I quit my previous job a year and a half ago. My previous company had once been a lucrative place to work but times had changed and every year they laid off more people and paid the remaining people less until the only people left were good people who should have quit years ago but stayed because of some achilles heel. Some of the people were working mothers who needed the flexibility of the job. Some were people who were too close to retirement (and a pension) to leave. I was in the midst of having four children.
Every year we were told that the following year was going to be OUR YEAR and that we would all make a lot of money. And every year I believed them - that's the optimist in me - until something happened and we all had to adjust our quota upward until we came in just under where we were the year before. And then in November they would lay off two people and we would go into the new year thankful that we were not one of the ones who were laid off and happy to pick up their workload and add it to our own.
And I was one of those happy people.
Until I wasn't.
Don't get me wrong, I knew for YEARS that it was miserable, but just when my youngest turned 1 and I could stop carrying the Medela Pump in Style to interviews, the stock market CRASHED and I felt lucky just to HAVE a job. But then the economy got marginally better and my company pulled an enormous bait and switch on us and laid off people and told us we should be "happy they kept us," and essentially scolded us for not being thrilled to lift that barge and tote that bale.
So I got a fabulous new job and I quit. And I swore that I would never again let someone make me feel like I was "lucky that they kept me."
My new job was hard. And there were times that I regretted giving up the stability of the old job for the HOPE of the new job. But let me tell you, HOPE always trumps stability if you're worth your salt.
For the first 8 months on the job I struggled, but then something clicked and I started hitting my quota month after month after month. I was on track to turn that HOPE into a wonderful new future for my family.

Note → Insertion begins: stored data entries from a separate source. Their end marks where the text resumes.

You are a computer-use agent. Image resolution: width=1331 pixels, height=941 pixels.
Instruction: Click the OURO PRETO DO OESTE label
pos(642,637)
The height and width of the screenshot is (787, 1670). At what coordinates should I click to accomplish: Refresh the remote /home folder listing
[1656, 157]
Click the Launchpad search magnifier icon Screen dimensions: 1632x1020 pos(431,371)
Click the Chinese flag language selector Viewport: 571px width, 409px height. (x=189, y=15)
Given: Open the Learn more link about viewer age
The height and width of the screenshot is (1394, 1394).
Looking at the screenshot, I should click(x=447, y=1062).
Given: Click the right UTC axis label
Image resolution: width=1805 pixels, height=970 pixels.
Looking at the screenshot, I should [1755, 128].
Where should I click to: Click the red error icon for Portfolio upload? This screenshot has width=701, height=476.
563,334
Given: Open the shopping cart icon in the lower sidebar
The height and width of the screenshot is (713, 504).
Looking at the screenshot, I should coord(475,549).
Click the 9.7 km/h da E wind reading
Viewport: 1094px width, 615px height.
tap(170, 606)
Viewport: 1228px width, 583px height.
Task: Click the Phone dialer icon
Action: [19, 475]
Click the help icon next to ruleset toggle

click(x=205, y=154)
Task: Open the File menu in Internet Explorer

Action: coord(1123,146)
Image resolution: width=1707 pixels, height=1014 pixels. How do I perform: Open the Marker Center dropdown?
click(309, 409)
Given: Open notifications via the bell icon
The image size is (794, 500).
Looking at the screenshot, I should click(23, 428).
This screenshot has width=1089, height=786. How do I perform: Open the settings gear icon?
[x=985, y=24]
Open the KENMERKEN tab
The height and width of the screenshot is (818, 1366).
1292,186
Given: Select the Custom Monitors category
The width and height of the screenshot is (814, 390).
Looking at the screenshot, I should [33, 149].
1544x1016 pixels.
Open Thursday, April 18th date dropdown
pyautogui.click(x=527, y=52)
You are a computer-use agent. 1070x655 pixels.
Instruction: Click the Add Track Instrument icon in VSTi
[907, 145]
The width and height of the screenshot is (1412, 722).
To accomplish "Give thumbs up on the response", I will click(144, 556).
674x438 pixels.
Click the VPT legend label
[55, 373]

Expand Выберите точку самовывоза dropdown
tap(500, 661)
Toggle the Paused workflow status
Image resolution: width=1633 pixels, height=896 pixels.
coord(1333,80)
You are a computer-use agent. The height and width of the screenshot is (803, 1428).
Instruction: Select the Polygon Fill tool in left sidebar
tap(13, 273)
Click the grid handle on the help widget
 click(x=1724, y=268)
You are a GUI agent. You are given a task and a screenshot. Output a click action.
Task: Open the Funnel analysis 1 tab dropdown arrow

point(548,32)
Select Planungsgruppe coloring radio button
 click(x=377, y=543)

And then my new company got acquired. Not by my old company, but by their number one competitor. If my old company was Coke, we're being acquired by Pepsi. If my old company was McDonald's, we're being acquired by Burger King. If my old company was Ford, we're being acquired by Chevy.
Do you get it? The new company, they're EXACTLY the same - but not quite as good.
Everyone is talking about how GREAT it's going to be, but I want to vomit because I see the changes that they're making and I know where they lead... to a place where my recent dreams of building a house where all of my children have their own rooms is a fairy tale and I'm quietly hoping that it doesn't snow next winter because lift tickets are SO EXPENSIVE and why should the kids learn to ski anyway?
And yet I find myself praying that it won't be as bad as I know it will because I DO NOT want to get another job because this one was just starting to be SO WONDERFUL. And even though I know that that reality has changed, I'd really like to avoid doing something knee-jerk like quitting because that seems so RADICAL.
Which we've already established that I'm not.
(but would like to think I am - in hindsight.)
Everyone's favorite patriot, Patrick Henry said:
It is natural to man to indulge in the illusions of hope. We are apt to shut our eyes against a painful truth, and listen to the song of that siren, till she transforms us into beasts. Is this the part of wise men, engaged in a great and arduous struggle for liberty? Are we disposed to be of the number of those who, having eyes, see not, and having ears, hear not, the things which so nearly concern their temporal salvation? For my part, whatever anguish of spirit it may cost, I am willing to know the whole truth; to know the worst and provide for it.
Which I suppose means that I should stop blogging and go do my resume.
Thanks for reading and for being here. You have made me realize that I'm better than my employers would have me believe. And THAT has made all the difference.